Fetal: IUGR, oligohydramnios, prematurity (iatrogenic), abruption, intrauterine death, increased perinatal mortality.
Key differentials
| Mimic | Distinguishing feature |
|---|---|
| Acute fatty liver of pregnancy (AFLP) | Hypoglycaemia, prolonged PT, ↑ammonia, marked coagulopathy; Swansea criteria |
| TTP / HUS | Pentad (TTP), profound thrombocytopenia, normal LFTs, ADAMTS13 ↓; renal failure dominant in HUS |
| Epilepsy | Pre-existing seizure history, normal BP, no proteinuria |
| Chronic HTN | Onset <20 weeks |
| Gestational thrombocytopenia | Mild (>70,000), no haemolysis/organ damage |
High-yield: AFLP vs HELLP — both with raised liver enzymes, but AFLP shows hypoglycaemia, hyperammonaemia, and prolonged PT/INR (true synthetic liver failure), whereas HELLP has near-normal glucose and coagulation early. TTP has normal liver enzymes and very low ADAMTS13.
Recently asked / exam angle
- Pritchard vs Zuspan — IM vs IV; loading and maintenance doses verbatim.
- First sign of magnesium toxicity = loss of patellar reflex; antidote = calcium gluconate.

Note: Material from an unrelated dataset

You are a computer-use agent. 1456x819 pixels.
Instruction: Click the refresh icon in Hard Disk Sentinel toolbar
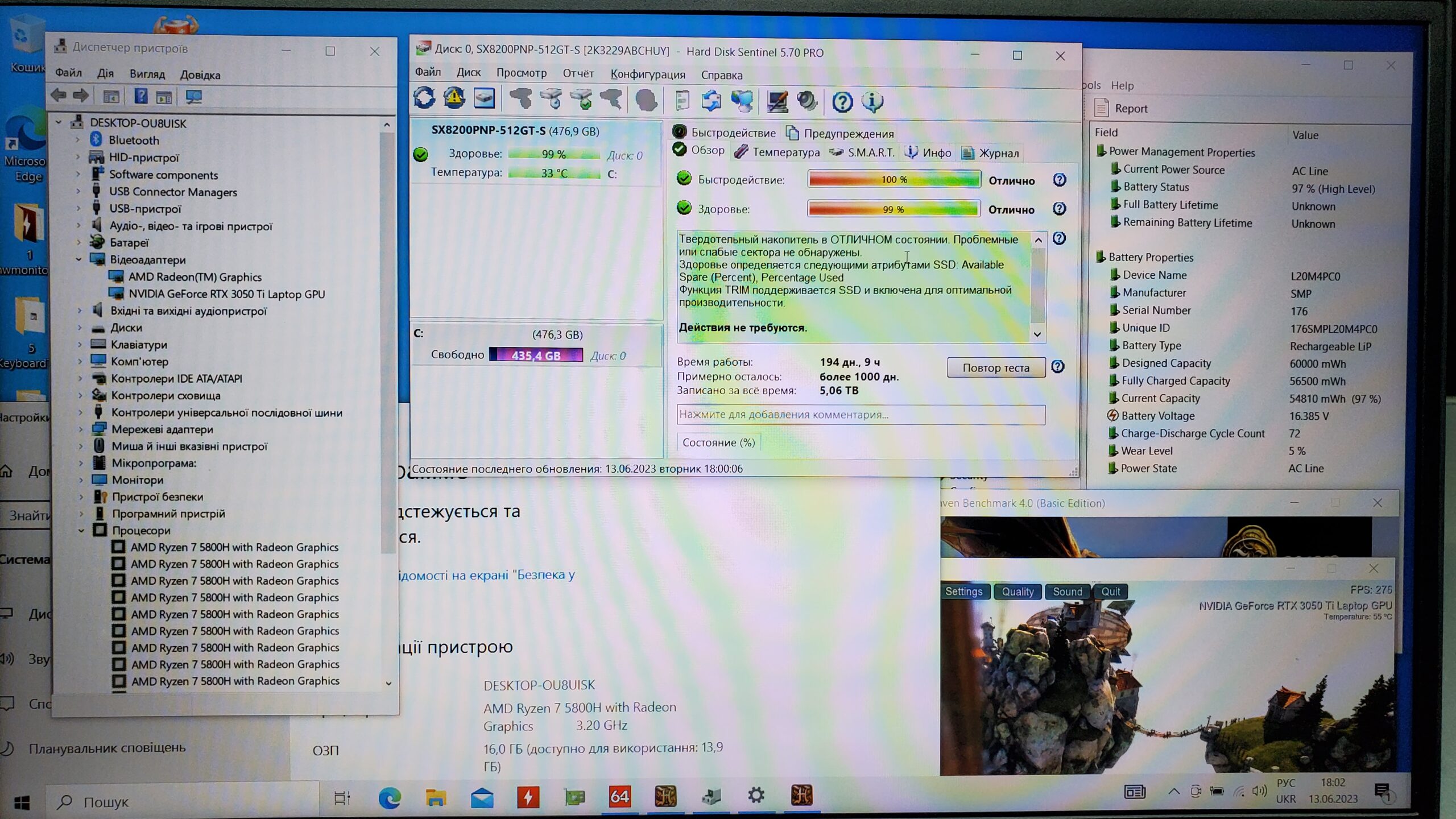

- Platelet threshold for "severe feature" and for HELLP = <1,00,000/µL.
- Which features are NOT severe features now: proteinuria amount and fetal growth restriction.
- Delivery timing: 37 weeks (non-severe) vs 34 weeks (severe).

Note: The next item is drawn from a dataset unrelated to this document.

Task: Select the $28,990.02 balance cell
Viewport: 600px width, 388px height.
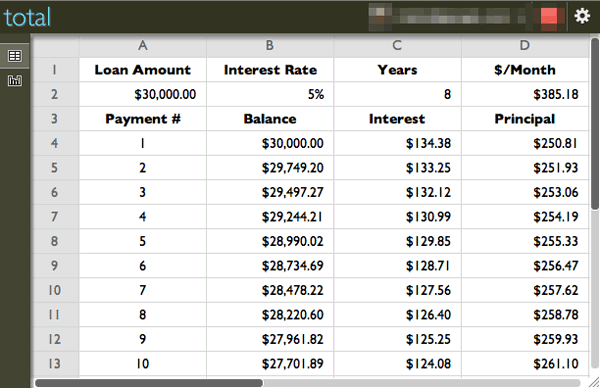Action: [x=270, y=241]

- Contraindicated antihypertensives = ACEi/ARB/atenolol; DOC chronic = methyldopa.
- Aspirin prophylaxis window = 12–16 weeks.
- Pathophysiology marker = ↑sFlt-1, ↓PlGF; ratio ≤38 rules out.

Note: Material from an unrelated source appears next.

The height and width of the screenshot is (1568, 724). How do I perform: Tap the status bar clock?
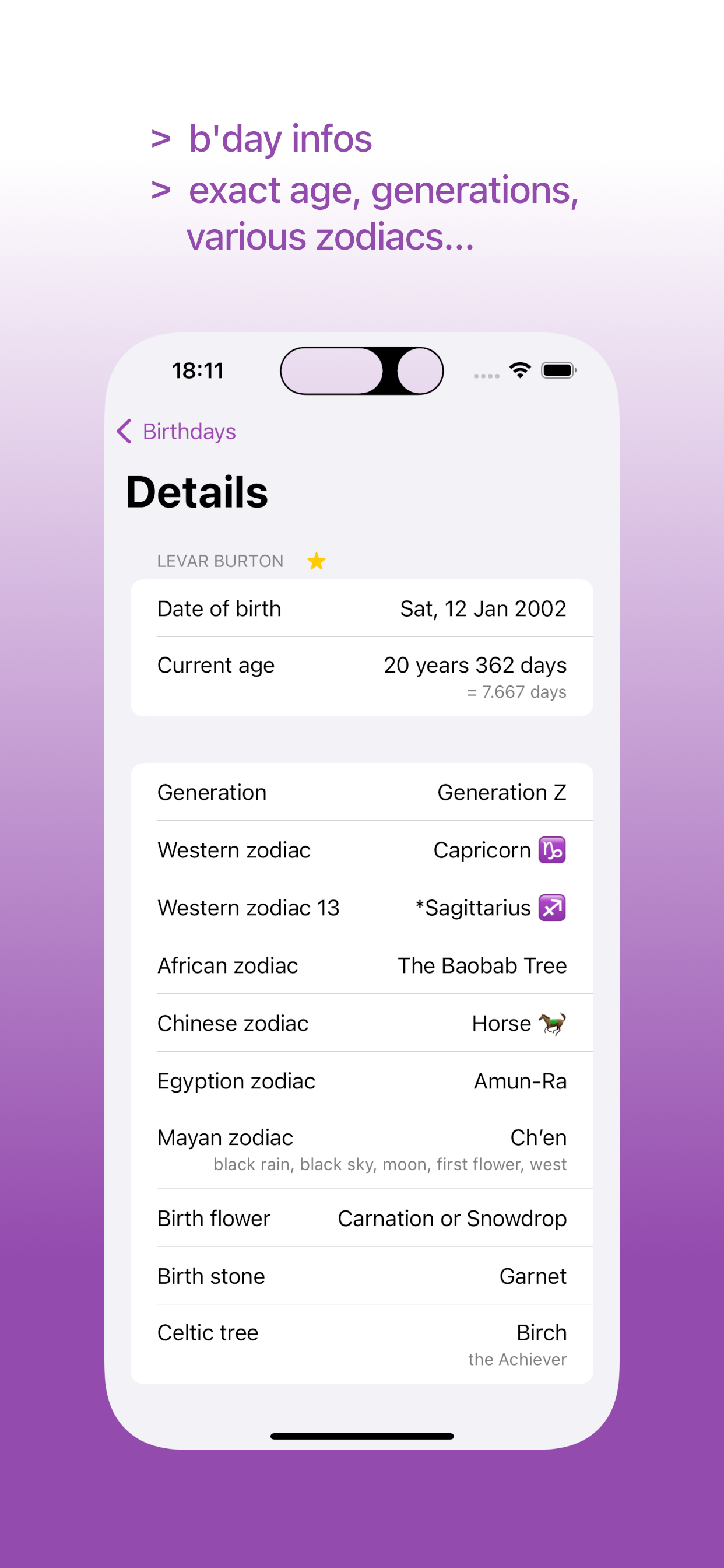click(198, 370)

- Pathognomonic renal lesion = glomerular endotheliosis.
- Commonest cause of maternal death in eclampsia = cerebral haemorrhage.
- Preeclampsia before 20 weeks → suspect molar pregnancy.
Rapid revision
- Preeclampsia = new HTN >20 wk + proteinuria OR end-organ damage (proteinuria not mandatory).
- Severe BP = ≥160/110; severe platelets = <1,00,000**; severe creatinine **>1.1 mg/dL.
- MgSO₄ is DOC for seizure prophylaxis and treatment — beats diazepam/phenytoin.
- Pritchard = IM (4 g IV + 10 g IM, then 5 g IM q4h); Zuspan = IV (4–6 g load, 1–2 g/h).
- Continue magnesium 24 h after delivery or last fit.
- Mg toxicity order: lost reflexes → respiratory depression → cardiac arrest; antidote calcium gluconate.
- Acute severe BP: labetalol / hydralazine / oral nifedipine; chronic: methyldopa.
- Avoid ACEi, ARB, atenolol in pregnancy.
- HELLP can occur without HTN/proteinuria; dread hepatic rupture; treatment = delivery.
- Deliver non-severe at 37 wk, severe at 34 wk; eclampsia/HELLP/instability → deliver now after stabilising.
- Low-dose aspirin at 12–16 wk is best prevention in high-risk women.
- ↑sFlt-1 / ↓PlGF drives endothelial dysfunction; glomerular endotheliosis is pathognomonic.